# Requirements
Write out all of the data below word for word, keeping every line and its order. Leave out the pictures.

>> Begin Records provided

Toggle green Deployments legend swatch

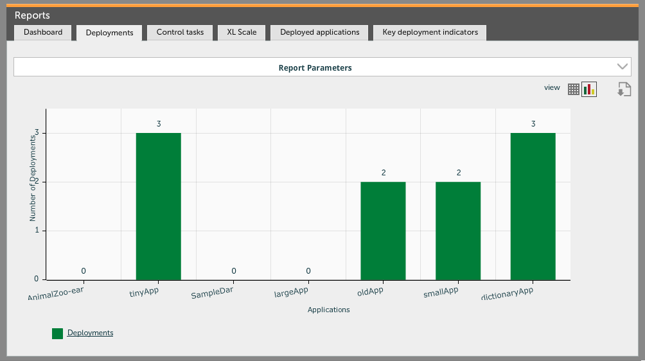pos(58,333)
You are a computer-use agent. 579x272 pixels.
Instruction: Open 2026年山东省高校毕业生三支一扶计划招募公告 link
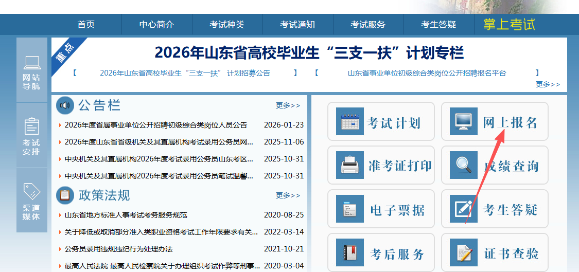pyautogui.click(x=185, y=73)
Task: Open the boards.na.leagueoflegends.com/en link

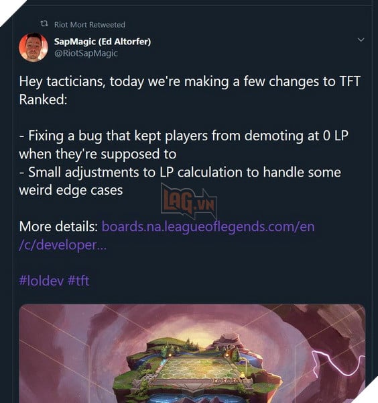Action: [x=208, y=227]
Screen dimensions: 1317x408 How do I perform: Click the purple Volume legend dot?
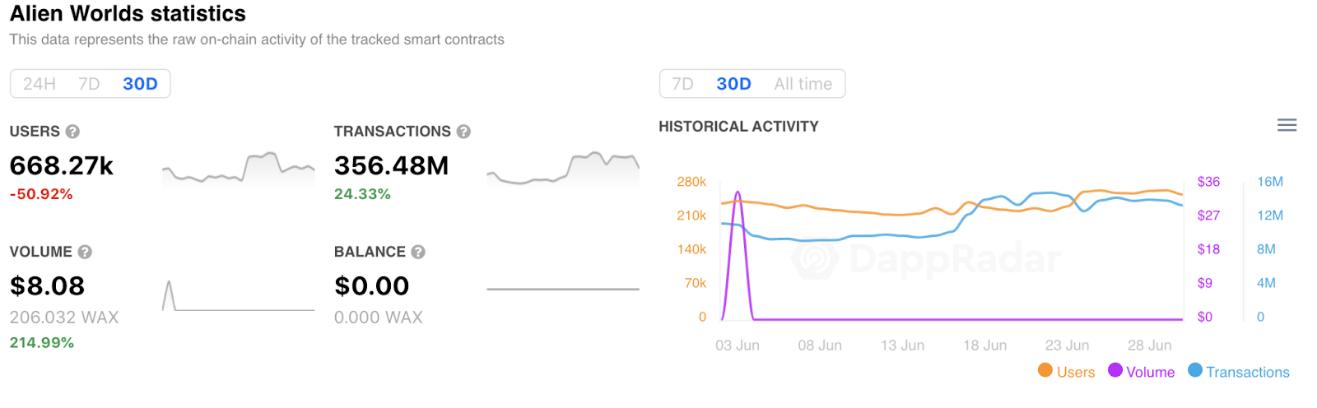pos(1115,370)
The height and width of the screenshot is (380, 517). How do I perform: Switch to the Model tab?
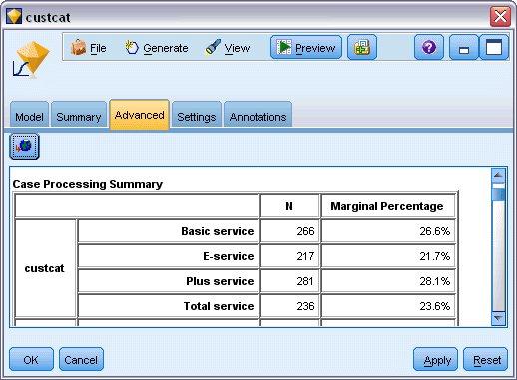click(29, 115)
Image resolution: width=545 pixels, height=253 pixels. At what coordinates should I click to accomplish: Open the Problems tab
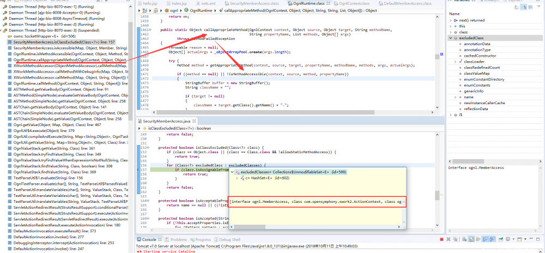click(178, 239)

>> End Records provided

# Answer for this exercise
Toggle green Deployments legend swatch

pos(58,333)
You are a computer-use agent. 579x272 pixels.
Instruction: Open 2026年山东省高校毕业生三支一扶计划招募公告 link
pyautogui.click(x=185, y=73)
Task: Open the boards.na.leagueoflegends.com/en link

Action: [x=208, y=227]
Screen dimensions: 1317x408 How do I perform: Click the purple Volume legend dot?
pos(1115,370)
The height and width of the screenshot is (380, 517). How do I perform: Switch to the Model tab?
click(29, 115)
Image resolution: width=545 pixels, height=253 pixels. At what coordinates should I click to accomplish: Open the Problems tab
click(178, 239)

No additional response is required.